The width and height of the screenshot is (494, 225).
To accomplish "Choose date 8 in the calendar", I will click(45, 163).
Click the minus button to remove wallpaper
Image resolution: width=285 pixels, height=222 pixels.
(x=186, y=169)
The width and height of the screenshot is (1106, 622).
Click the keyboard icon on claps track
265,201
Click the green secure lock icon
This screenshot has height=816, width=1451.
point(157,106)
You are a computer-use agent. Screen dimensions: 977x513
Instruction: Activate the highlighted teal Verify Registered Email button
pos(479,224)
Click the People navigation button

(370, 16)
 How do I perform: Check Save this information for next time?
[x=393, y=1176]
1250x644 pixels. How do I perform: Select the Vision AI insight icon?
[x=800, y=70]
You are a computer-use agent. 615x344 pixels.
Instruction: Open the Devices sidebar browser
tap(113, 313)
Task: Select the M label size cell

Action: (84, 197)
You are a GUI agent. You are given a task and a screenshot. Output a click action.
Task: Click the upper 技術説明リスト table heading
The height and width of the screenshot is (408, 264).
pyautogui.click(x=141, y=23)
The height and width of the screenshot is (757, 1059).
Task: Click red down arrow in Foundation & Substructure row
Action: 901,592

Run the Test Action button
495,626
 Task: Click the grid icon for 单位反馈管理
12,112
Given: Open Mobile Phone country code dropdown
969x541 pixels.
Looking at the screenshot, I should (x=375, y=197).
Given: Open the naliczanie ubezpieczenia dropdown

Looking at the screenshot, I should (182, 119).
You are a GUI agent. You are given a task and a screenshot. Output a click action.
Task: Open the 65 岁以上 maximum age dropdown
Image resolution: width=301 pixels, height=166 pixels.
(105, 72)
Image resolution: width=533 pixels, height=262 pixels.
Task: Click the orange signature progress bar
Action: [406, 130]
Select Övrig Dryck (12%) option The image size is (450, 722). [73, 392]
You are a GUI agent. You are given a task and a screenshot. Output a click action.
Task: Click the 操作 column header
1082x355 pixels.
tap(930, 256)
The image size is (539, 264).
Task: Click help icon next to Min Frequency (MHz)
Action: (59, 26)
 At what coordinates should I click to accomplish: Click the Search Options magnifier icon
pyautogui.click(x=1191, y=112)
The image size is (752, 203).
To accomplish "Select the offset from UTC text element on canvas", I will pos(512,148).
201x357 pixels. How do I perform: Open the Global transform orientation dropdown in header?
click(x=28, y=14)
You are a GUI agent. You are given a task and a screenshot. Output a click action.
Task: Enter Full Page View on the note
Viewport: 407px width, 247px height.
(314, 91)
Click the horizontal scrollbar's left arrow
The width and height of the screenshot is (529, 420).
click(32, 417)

▬▬▬▬▬▬

Please copy the items above line for line, with no changes at all.

= ANSWER =
The width and height of the screenshot is (494, 225).
To accomplish "Choose date 8 in the calendar", I will click(45, 163).
Click the minus button to remove wallpaper
Image resolution: width=285 pixels, height=222 pixels.
(x=186, y=169)
The width and height of the screenshot is (1106, 622).
Click the keyboard icon on claps track
265,201
Click the green secure lock icon
This screenshot has height=816, width=1451.
point(157,106)
You are a computer-use agent. Screen dimensions: 977x513
Instruction: Activate the highlighted teal Verify Registered Email button
pos(479,224)
Click the People navigation button

(370, 16)
 How do I perform: Check Save this information for next time?
[x=393, y=1176]
1250x644 pixels. How do I perform: Select the Vision AI insight icon?
[x=800, y=70]
You are a computer-use agent. 615x344 pixels.
Instruction: Open the Devices sidebar browser
tap(113, 313)
Task: Select the M label size cell

Action: (84, 197)
You are a GUI agent. You are given a task and a screenshot. Output a click action.
Task: Click the upper 技術説明リスト table heading
The height and width of the screenshot is (408, 264).
pyautogui.click(x=141, y=23)
The height and width of the screenshot is (757, 1059).
Task: Click red down arrow in Foundation & Substructure row
Action: 901,592

Run the Test Action button
495,626
 Task: Click the grid icon for 单位反馈管理
12,112
Given: Open Mobile Phone country code dropdown
969x541 pixels.
Looking at the screenshot, I should (x=375, y=197).
Given: Open the naliczanie ubezpieczenia dropdown

Looking at the screenshot, I should (182, 119).
You are a GUI agent. You are given a task and a screenshot. Output a click action.
Task: Open the 65 岁以上 maximum age dropdown
Image resolution: width=301 pixels, height=166 pixels.
(105, 72)
Image resolution: width=533 pixels, height=262 pixels.
Task: Click the orange signature progress bar
Action: [406, 130]
Select Övrig Dryck (12%) option The image size is (450, 722). [73, 392]
You are a GUI agent. You are given a task and a screenshot. Output a click action.
Task: Click the 操作 column header
1082x355 pixels.
tap(930, 256)
The image size is (539, 264).
Task: Click help icon next to Min Frequency (MHz)
Action: (59, 26)
 At what coordinates should I click to accomplish: Click the Search Options magnifier icon
pyautogui.click(x=1191, y=112)
The image size is (752, 203).
To accomplish "Select the offset from UTC text element on canvas", I will pos(512,148).
201x357 pixels. How do I perform: Open the Global transform orientation dropdown in header?
click(x=28, y=14)
You are a GUI agent. You are given a task and a screenshot. Output a click action.
Task: Enter Full Page View on the note
Viewport: 407px width, 247px height.
(314, 91)
Click the horizontal scrollbar's left arrow
The width and height of the screenshot is (529, 420).
click(32, 417)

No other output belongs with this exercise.